What follows is a set of entries. Repeat them exactly, but not their pictures.

"""

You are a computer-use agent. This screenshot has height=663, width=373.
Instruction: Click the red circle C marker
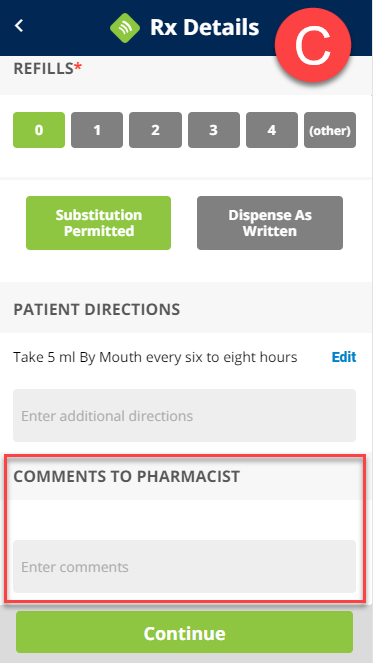313,46
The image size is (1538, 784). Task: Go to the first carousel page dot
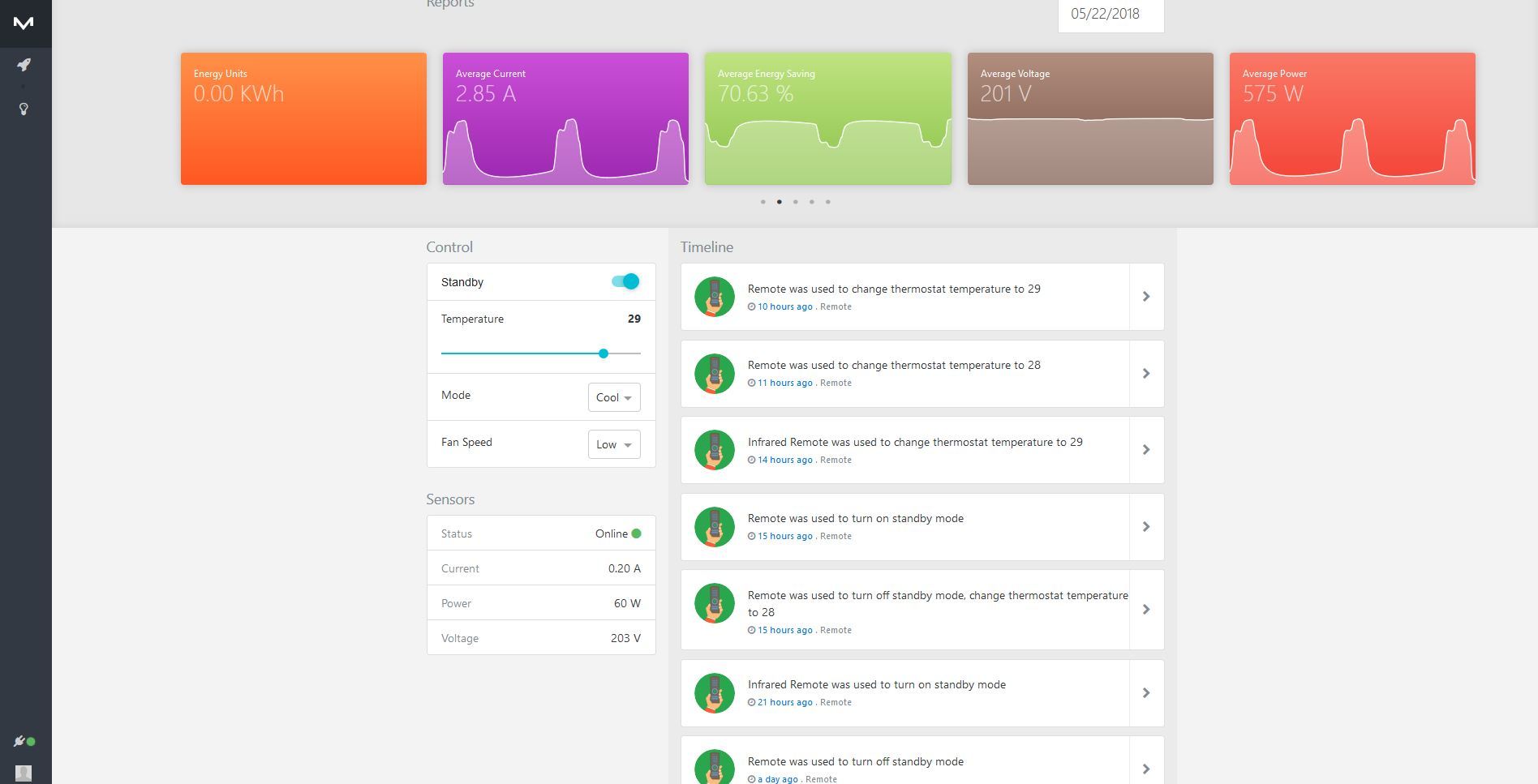[763, 202]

"""

● **Task answer**:
You are a computer-use agent. This screenshot has height=663, width=373.
Instruction: Click the red circle C marker
313,46
The image size is (1538, 784). Task: Go to the first carousel page dot
[763, 202]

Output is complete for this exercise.